Ive trained a custom NER model in flair and after the training is completed, it outputs the results which were
Results:
- F1-score (micro) 0.5714
- F1-score (macro) 0.4831
By class:
SymProp tp: 13 - fp: 25 - fn: 21 - precision: 0.3421 - recall: 0.3824 - f1-score: 0.3611
SymRel tp: 3 - fp: 3 - fn: 7 - precision: 0.5000 - recall: 0.3000 - f1-score: 0.3750
Symptom tp: 46 - fp: 19 - fn: 18 - precision: 0.7077 - recall: 0.7188 - f1-score: 0.7132
then i used the evaluate function using this code:
from flair.models import SequenceTagger
tagger = SequenceTagger.load('/content/flairmodels/ner/final-model.pt')
result, score = tagger.evaluate(corpus.test, mini_batch_size=1, out_path=f"predictions.txt")

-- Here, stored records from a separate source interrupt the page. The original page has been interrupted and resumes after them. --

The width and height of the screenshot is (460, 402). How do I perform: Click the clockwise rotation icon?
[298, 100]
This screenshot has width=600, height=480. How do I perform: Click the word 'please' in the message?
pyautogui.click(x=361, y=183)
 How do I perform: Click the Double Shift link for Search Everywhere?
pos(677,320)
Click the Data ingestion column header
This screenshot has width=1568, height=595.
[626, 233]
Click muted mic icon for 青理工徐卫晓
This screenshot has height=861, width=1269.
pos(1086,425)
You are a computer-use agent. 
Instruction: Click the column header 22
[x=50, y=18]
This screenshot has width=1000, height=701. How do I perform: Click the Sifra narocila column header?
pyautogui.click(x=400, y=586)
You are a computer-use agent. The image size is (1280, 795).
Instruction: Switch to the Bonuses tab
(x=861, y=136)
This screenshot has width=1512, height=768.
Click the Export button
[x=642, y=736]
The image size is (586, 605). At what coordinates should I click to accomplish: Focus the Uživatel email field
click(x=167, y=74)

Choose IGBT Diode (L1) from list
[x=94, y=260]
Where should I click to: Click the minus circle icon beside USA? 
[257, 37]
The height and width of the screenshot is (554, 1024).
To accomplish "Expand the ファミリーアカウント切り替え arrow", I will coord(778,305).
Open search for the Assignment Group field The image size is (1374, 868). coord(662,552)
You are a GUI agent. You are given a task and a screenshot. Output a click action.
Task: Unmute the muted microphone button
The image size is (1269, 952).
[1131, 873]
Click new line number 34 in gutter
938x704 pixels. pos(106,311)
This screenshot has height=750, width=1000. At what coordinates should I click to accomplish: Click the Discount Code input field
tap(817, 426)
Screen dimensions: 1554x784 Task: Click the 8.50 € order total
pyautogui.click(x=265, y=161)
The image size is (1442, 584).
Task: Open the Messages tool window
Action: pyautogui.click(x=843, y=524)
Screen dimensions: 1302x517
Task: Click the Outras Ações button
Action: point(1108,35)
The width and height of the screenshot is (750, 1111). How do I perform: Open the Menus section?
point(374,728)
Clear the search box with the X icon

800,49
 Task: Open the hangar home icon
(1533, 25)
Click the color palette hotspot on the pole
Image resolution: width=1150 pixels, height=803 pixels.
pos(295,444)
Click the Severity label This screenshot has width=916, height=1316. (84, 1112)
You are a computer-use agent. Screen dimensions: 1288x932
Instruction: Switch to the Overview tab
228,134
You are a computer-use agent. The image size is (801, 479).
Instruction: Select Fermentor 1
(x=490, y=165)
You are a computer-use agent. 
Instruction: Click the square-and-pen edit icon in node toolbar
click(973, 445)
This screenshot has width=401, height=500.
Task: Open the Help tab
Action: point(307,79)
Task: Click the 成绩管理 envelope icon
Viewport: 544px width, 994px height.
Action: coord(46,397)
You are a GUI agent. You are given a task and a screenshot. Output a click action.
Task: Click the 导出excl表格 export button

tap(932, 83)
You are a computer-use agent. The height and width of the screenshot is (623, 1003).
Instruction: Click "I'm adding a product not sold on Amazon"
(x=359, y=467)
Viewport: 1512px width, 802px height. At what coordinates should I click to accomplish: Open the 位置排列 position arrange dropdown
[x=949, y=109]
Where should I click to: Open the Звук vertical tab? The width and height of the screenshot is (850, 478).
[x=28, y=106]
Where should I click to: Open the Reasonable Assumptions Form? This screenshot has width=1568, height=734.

print(result.detailed_results)
which outputted:
Results:
- F1-score (micro) 0.9580
- F1-score (macro) 0.9520
By class:
SymProp tp: 48 - fp: 3 - fn: 4 - precision: 0.9412 - recall: 0.9231 - f1-score: 0.9320
SymRel tp: 17 - fp: 0 - fn: 2 - precision: 1.0000 - recall: 0.8947 - f1-score: 0.9444
Symptom tp: 72 - fp: 2 - fn: 1 - precision: 0.9730 - recall: 0.9863 - f1-score: 0.9796
This has confused me drastically. One performance is quite bad where as the other is incredible. It is performed on small data. let me know if im thoroughly misunderstanding something. Thanks so much.